After lowering him partway, whoever struggled beneath his weight dropped him. He fell about eight feet to land on his shoulder, and winced in pain as the clerk cursed his companions.
“Would you capsize us, you idiots?”
“He’s a heavy bugger,” a voice grumbled from above.
Nathaniel managed to right himself as the others climbed aboard.
“How much time have we got?” someone asked.
“When is he coming?”
“Midnight.”
“Then we’re fine.”
“Good. Let’s get us out of here before the doctors make a stink.”
The others took their places, and the slap of the oars on water resounded as the boat began to move.
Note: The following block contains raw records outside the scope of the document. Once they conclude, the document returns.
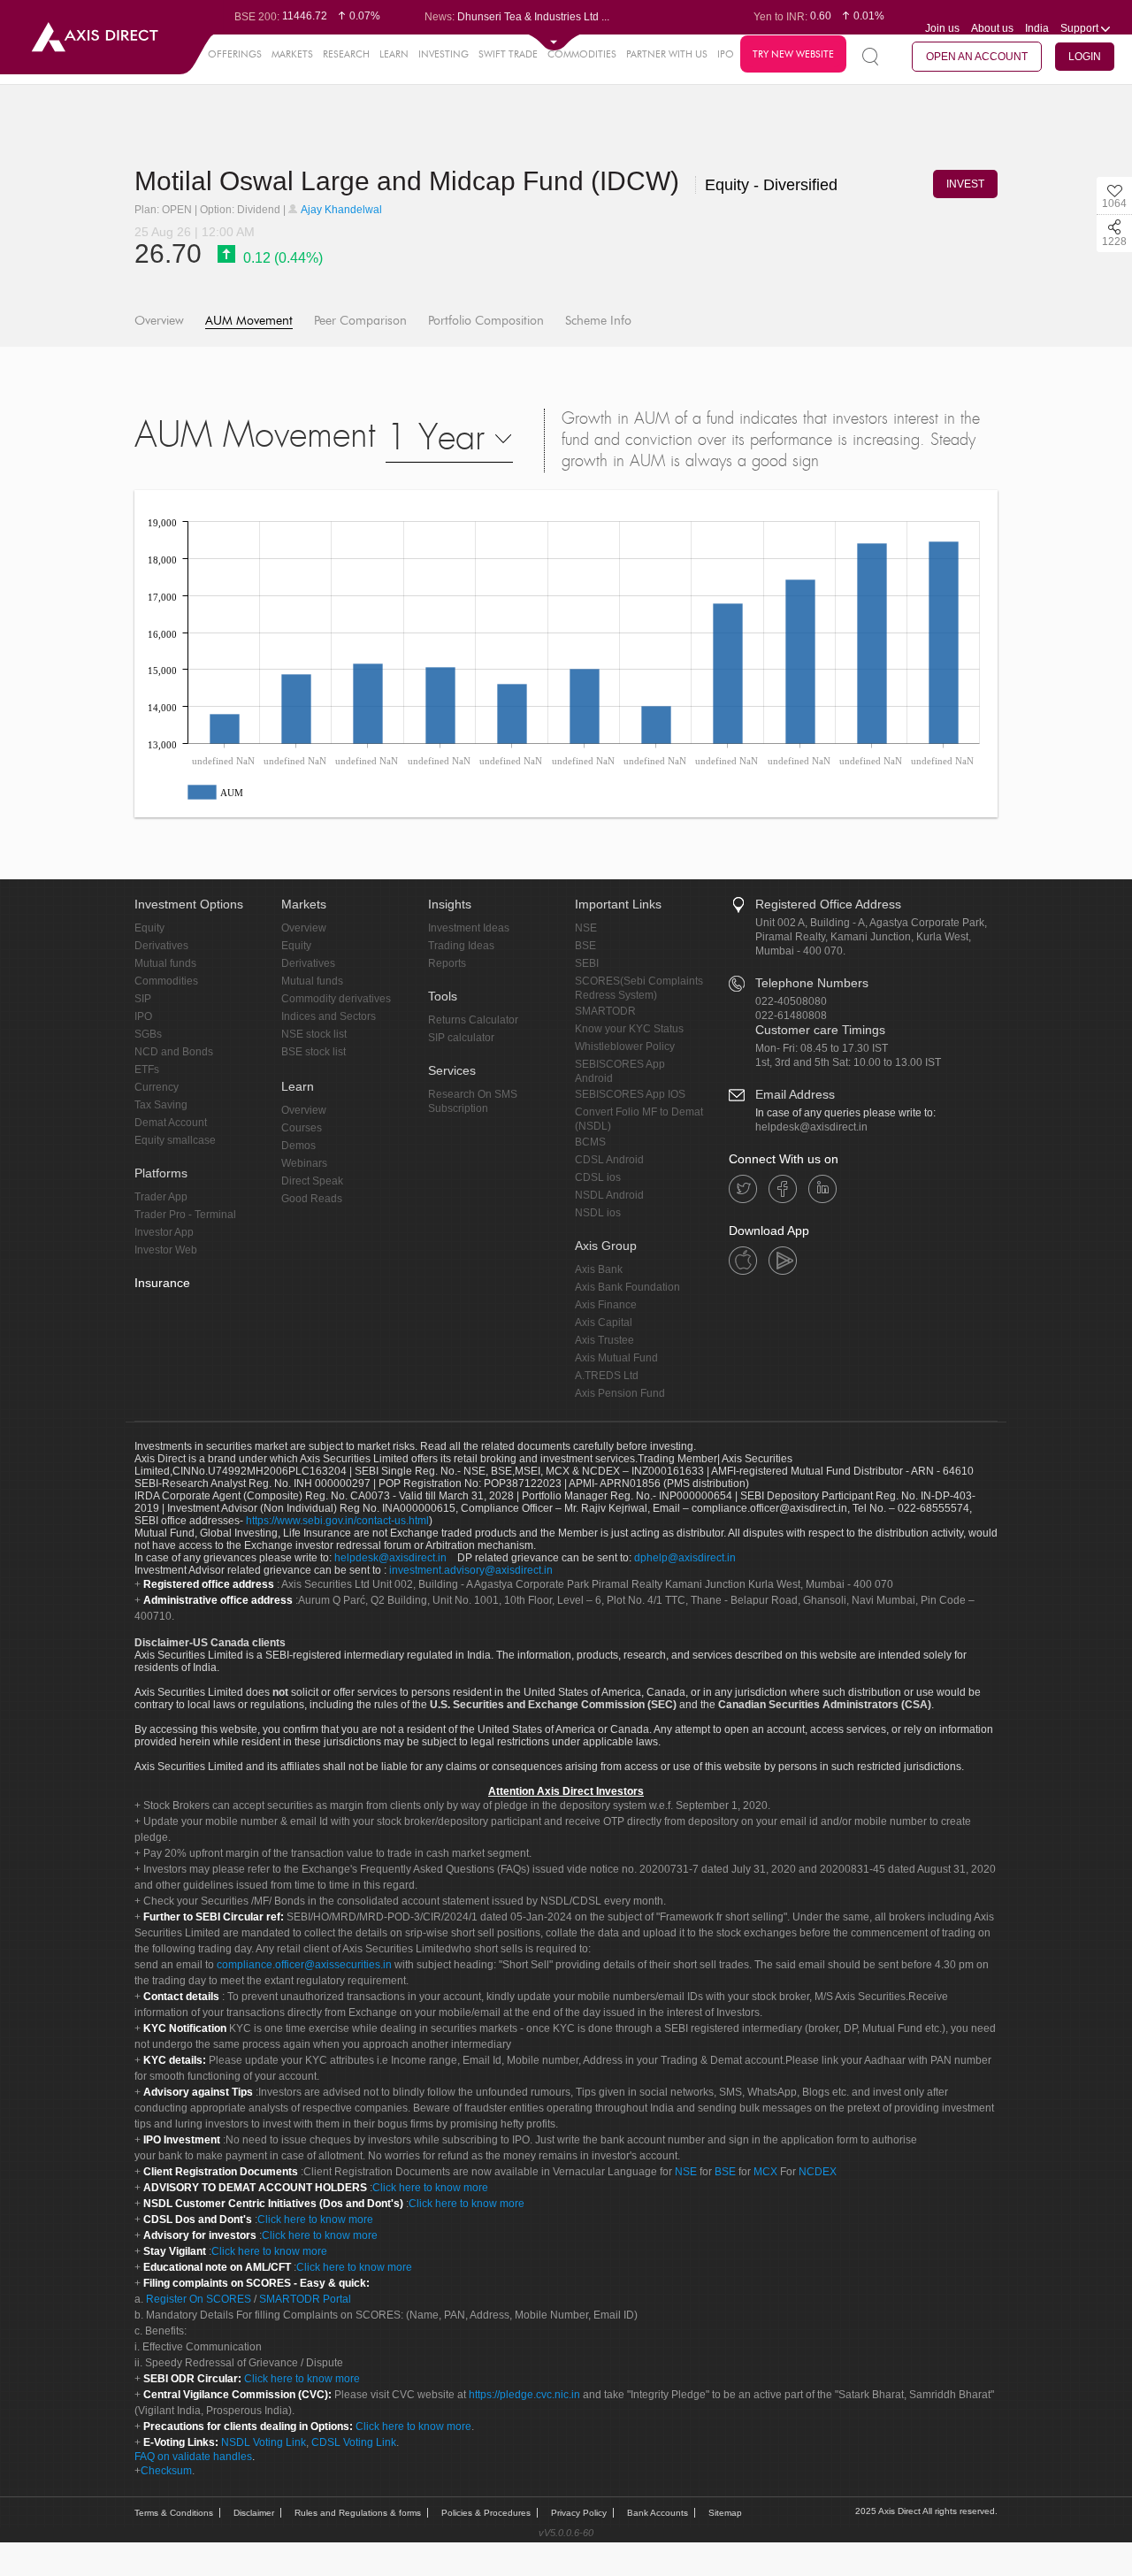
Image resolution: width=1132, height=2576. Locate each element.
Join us (942, 28)
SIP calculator (461, 1037)
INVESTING (443, 54)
Nathaniel, tense with worry and anticipation, wondered what was happening and why. He knew Sampson’s voice, and recognized one other as the guard who had clubbed him at the Warren on the day he had seen Alexandra, but he couldn’t identify the third.
Three. He considered the meager possibility of self-defense. He was sick and weak and outnumbered.
The boat reached the shore, and two men hauled Nathaniel out. They pulled the lighter out of the water, half dragging him through the soft sand to the pavement where he could walk more easily. Straining his eyes, Nathaniel tried to see beyond the black fabric that covered his head, but the dark night kept all except a few pale shapes from his perception.
He stifled a groan of frustration. When would they remove the blasted hood? He could do nothing without his eyes.